Bank Holiday Sunday mini flint handaxe

Today is Sunday, and as predicted the weather has changed and it is cold outside. Not so cold as to not spend an hour or so knapping, but cold enough to feel the chill by the end of it. Anyway, I was rewarded with the elusive Palaeolithic handaxe I have been chasing for the past few weeks.

Two different hard stone hammers and two different soft antler hammers and a compliant flake from the bucket. It has relatively thin margins and a good serrated cutting edges so it would work well as a cutting tool.

I was inspired to get out there this morning by reading a chapter by the archaeologist, Clive Gamble, on the history of prehistoric archaeology. In particular he focused upon the variability of the stone tool corpus and how it resists simple categorisation. Un-worked flakes in the past were used as tools and for a long time these have been simply categorised as debris. Similarly, just because something seems technologically simple, doesn’t mean it is in any way primitive. It can be a simple, expedient and perfect solution to an immediate problem. In short it made me want to make a simple chopper tool. Again I segued, this time into a slightly more complex bifacial handaxe.

I quite like it and it would work as a tool. The important thing here though is the getting out into the back yard this morning and picking up a piece of flint. I am on a learning curve with flint and enjoying observing my body develop the ability to produce these things. Not yet to order, I am negotiating with each flake and reaching a mutually acceptable outcome. The breakthrough I have made is seeing the acceptable outcome as simply an engagement in the process. A successful outcome is no longer related solely to the object I end up with, either in my hand or lying broken at my feet. The cold tips of my toes is part of the current positive outcome, and today we have been joined by a small flint handaxe.

Object style and author biography

This week I indulged in a little after hours flint knapping and made this pointy handaxe.
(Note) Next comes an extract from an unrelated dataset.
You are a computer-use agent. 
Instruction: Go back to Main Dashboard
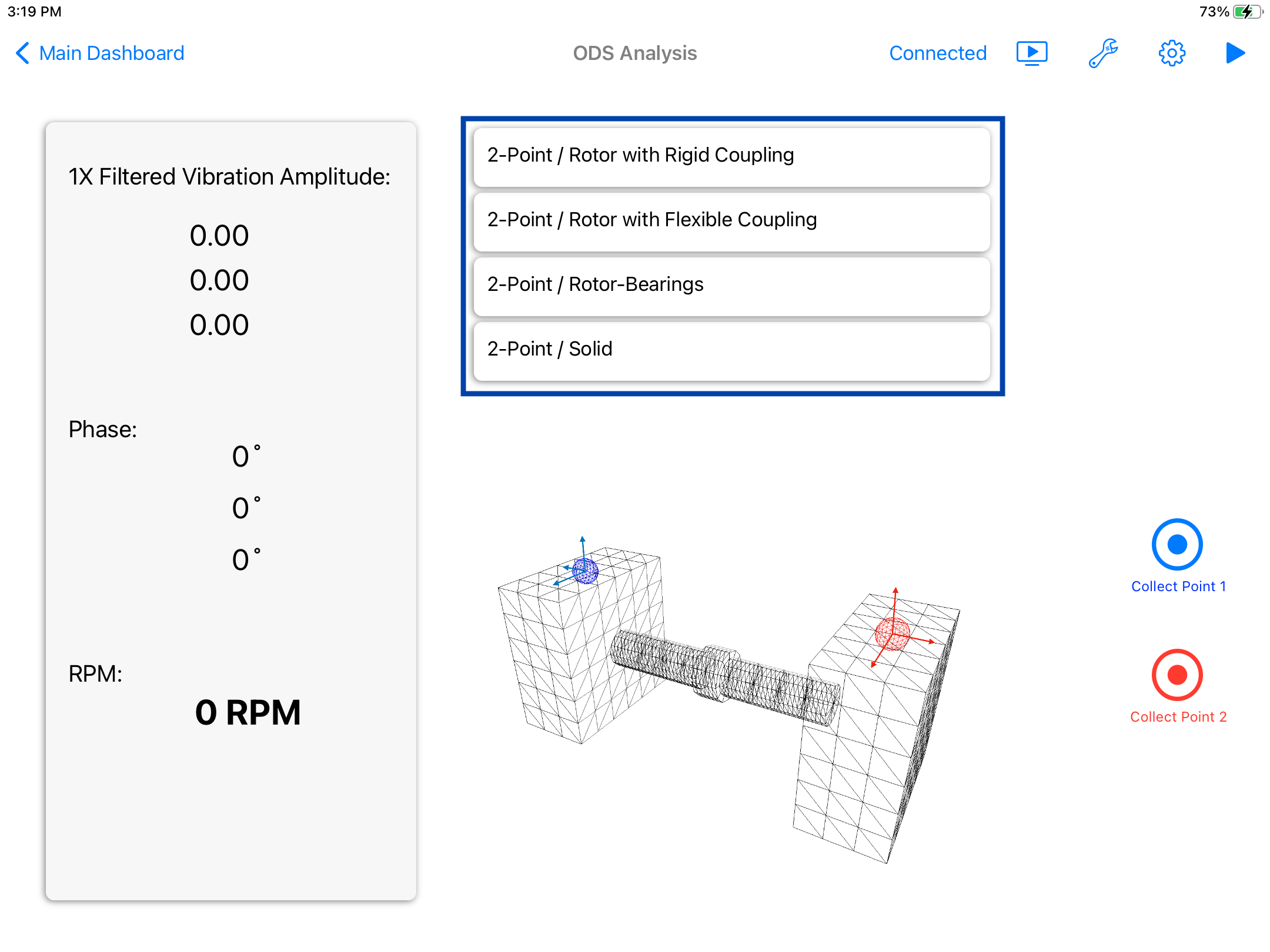pos(112,53)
I like it, and it bears a genetic similarity to many of the other handaxes I have made previously. This shape and form is not a blueprint I start with, but more a negotiated outcome.

Within university the concept of object biography is a current component of our undergraduate teaching. Considering the past lives of the object, and interactions that have helped to shape it over time. By its very nature, it takes the object at its present point in time and ventures backwards to reveal the objects story.
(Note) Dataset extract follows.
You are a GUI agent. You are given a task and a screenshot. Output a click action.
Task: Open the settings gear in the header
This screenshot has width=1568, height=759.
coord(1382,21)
This must have been on my mind as this handaxe embodies a number of stylistic features that I can relate directly to my own biography. First of all the shape and aesthetic. For it to be a ‘result’ the acid test is that I have to like it. I have said before, I am competent at making functional tools, but I enjoy making aesthetic tools. This one chimes with my aesthetic and that is how I know it is ‘finished’.

Second up is the steep scraper retouch I have applied to the thick handle bit. Karl Lee taught me how to make a scraper, and I now use his same method to teach our students. In fact, that is what I had been doing earlier in the day, and the day before. Consequently the handle bit (if I cleaned it up) would be akin to, and could function as, a large scraper.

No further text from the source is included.